Drill supports the following phonetic matching functions that map text to a number or string based on how a word sounds:
caverphone1(string)
caverphone2(string)
cologne_phonetic(string)
dm_soundex(string)
double_metaphone(string)
match_rating_encoder(string)
metaphone(string)
nysiis(string)
refined_soundex(string)
soundex(string)
Function Descriptions
The following sections describe each of the phonetic functions that Drill supports. Each function has a different algorithm that may work better for certain words.
caverphone1(string)
An algorithm created by the Caversham Project at the University of Otago. It implements the Caverphone 1.0 algorithm.
caverphone2(string)
An algorithm created by the Caversham Project at the University of Otago. It implements the Caverphone 2.0 algorithm.
cologne_phonetic(string)
Encodes a string into a Cologne Phonetic value. Implements the Kölner Phonetik (Cologne Phonetic) algorithm issued by Hans Joachim Postel in 1969. The Kölner Phonetik is a phonetic algorithm which is optimized for the German language. It is related to the well-known soundex algorithm.
dm_soundex(string)
Encodes a string into a Daitch-Mokotoff Soundex value. The Daitch-Mokotoff Soundex algorithm is a refinement of the Russell and American Soundex algorithms, yielding greater accuracy in matching especially Slavish and Yiddish surnames with similar pronunciation, but differences in spelling. The main differences compared to the other soundex variants are:
- coded names are 6 digits long
- the initial character of the name is coded
- rules to encoded multi-character n-grams
- multiple possible encodings for the same name (branching)
double_metaphone(string)
Implements the Double Metaphone phonetic algorithm and calculates a given string’s Double Metaphone value.

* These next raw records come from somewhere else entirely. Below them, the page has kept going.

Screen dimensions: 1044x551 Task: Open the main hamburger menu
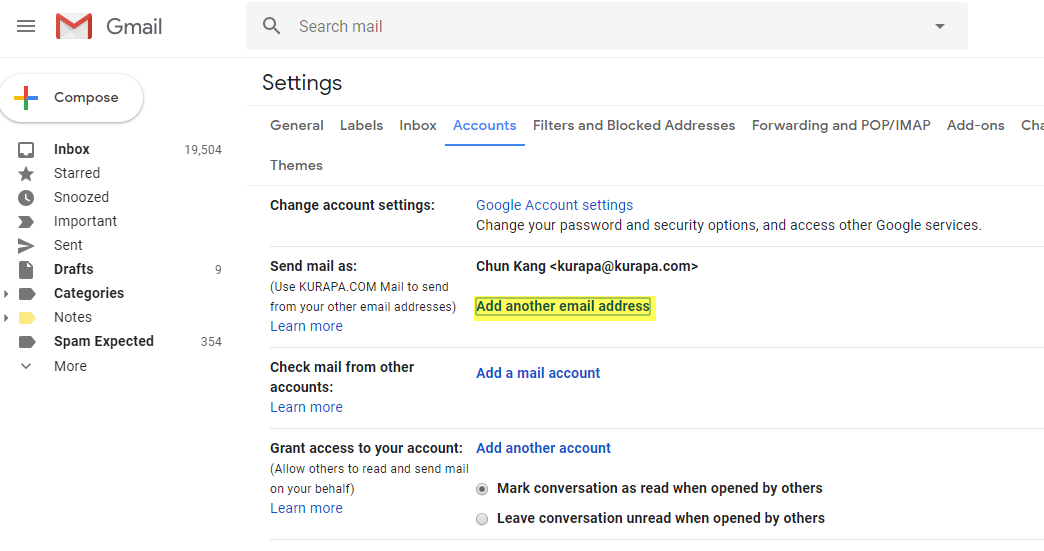point(26,26)
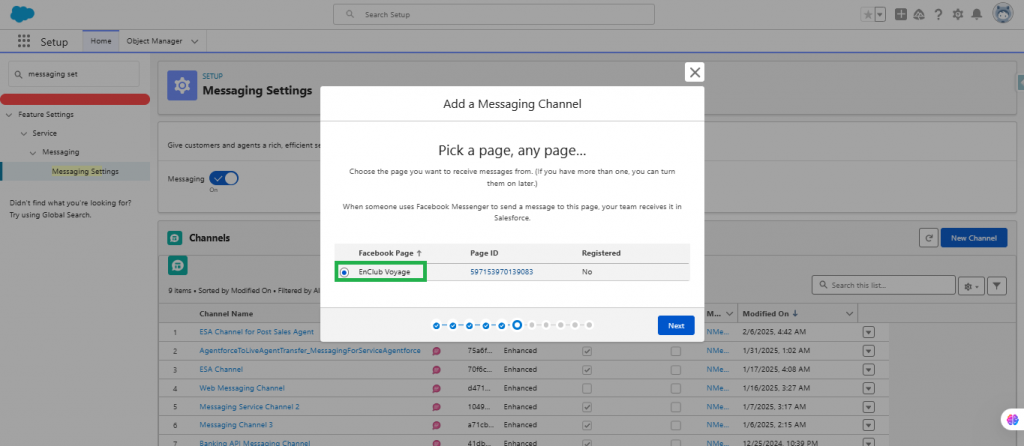Click the Salesforce cloud logo

22,14
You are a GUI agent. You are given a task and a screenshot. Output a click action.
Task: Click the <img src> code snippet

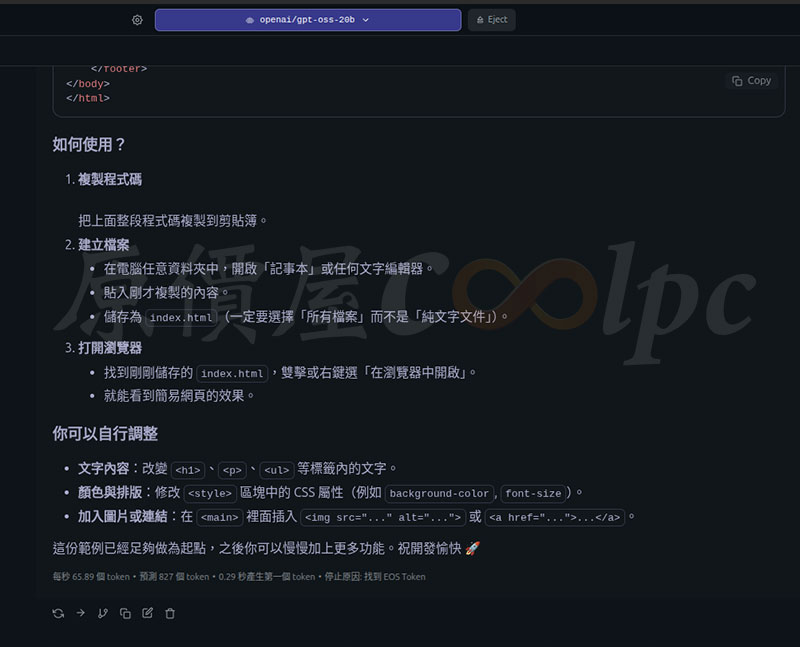tap(383, 518)

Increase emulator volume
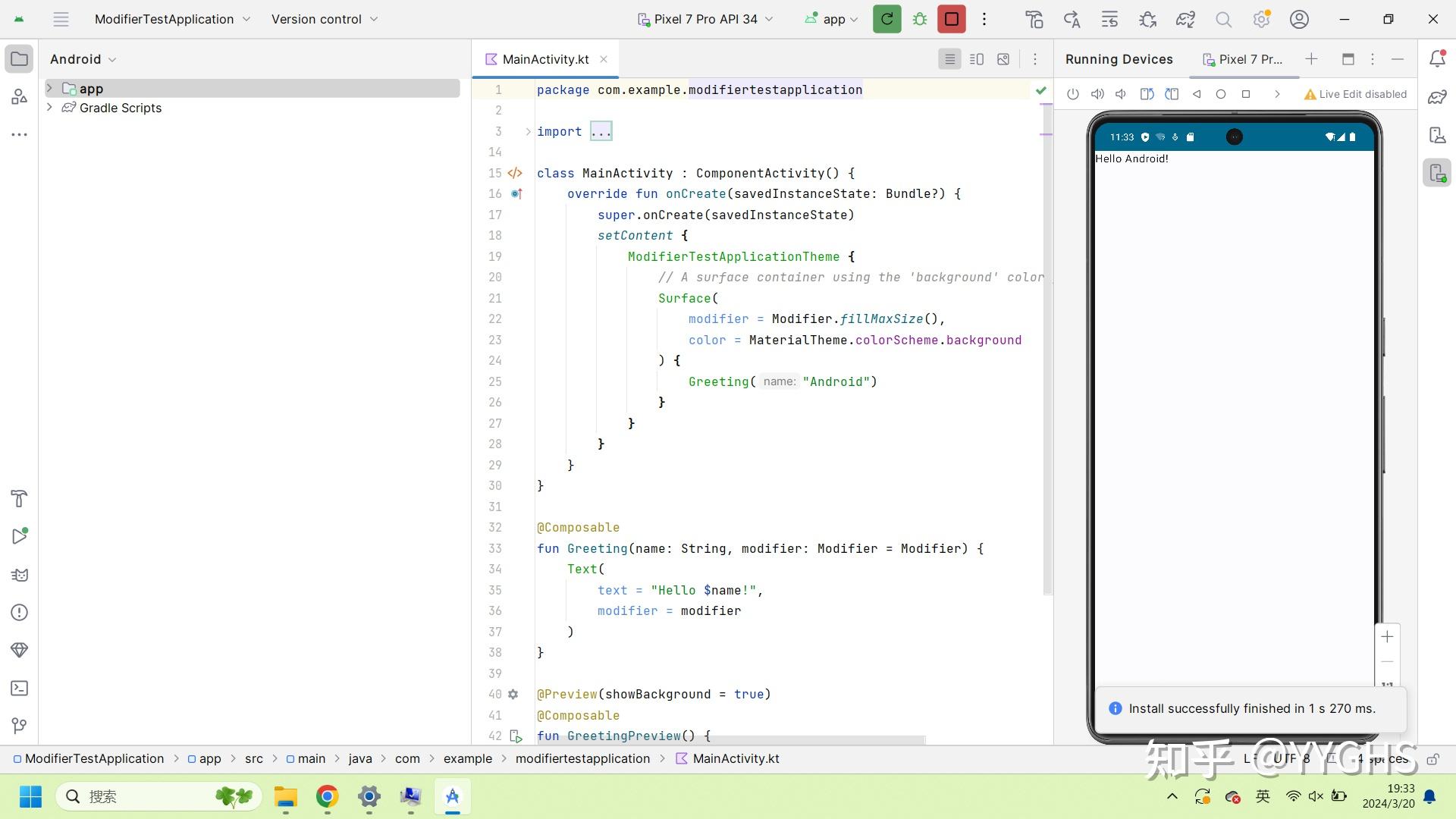(1097, 94)
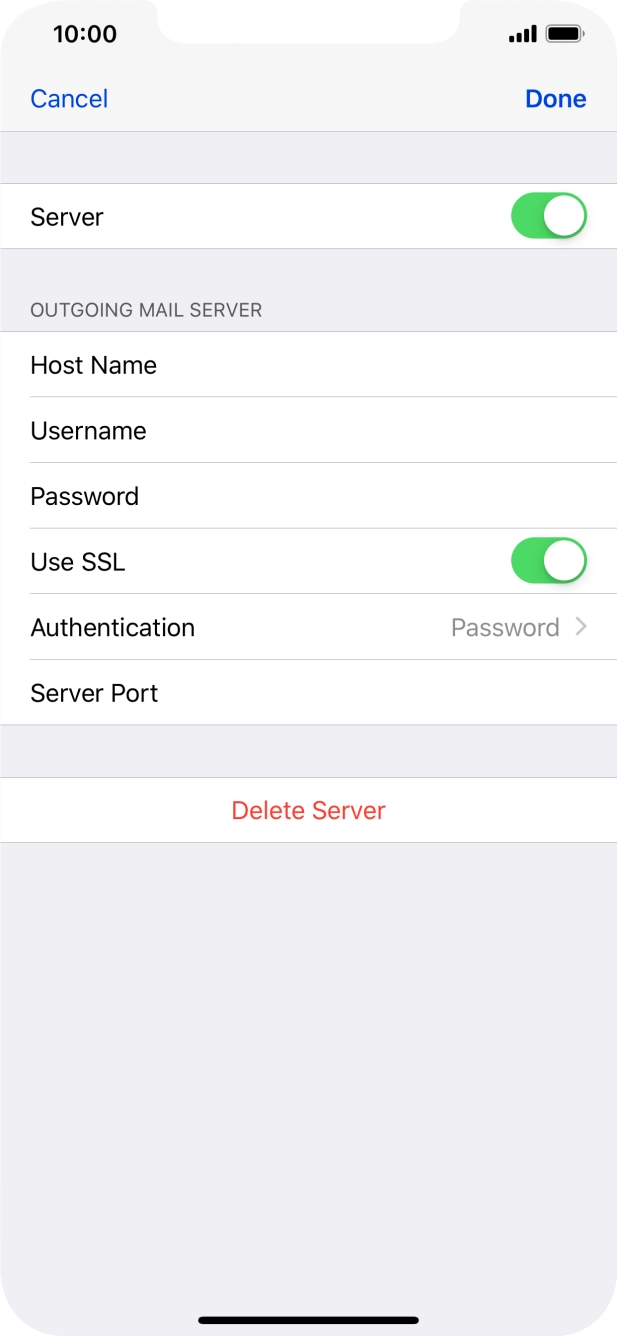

match_rating_encoder(string)
Match Rating Approach Phonetic Algorithm Developed by Western Airlines in 1977.
metaphone(string)
Implements the Metaphone phonetic algorithm and calculates a given string’s Metaphone value.
nysiis(string)
Encodes a string into a NYSIIS value. NYSIIS is an encoding used to relate similar names, but can also be used as a general purpose scheme to find word with similar phonemes. The New York State Identification and Intelligence System Phonetic Code, commonly known as NYSIIS, is a phonetic algorithm devised in 1970 as part of the New York State Identification and Intelligence System (now a part of the New York State Division of Criminal Justice Services). It features an accuracy increase of 2.7% over the traditional Soundex algorithm.
refined_soundex(string)
Encodes a string into a Refined Soundex value. Soundex is an encoding used to relate similar names, but can also be used as a general purpose scheme to find a word with similar phonemes.
soundex(string)
Encodes a string into a Soundex value. Soundex is an encoding used to relate similar names, but can also be used as a general purpose scheme to find word with similar phonemes.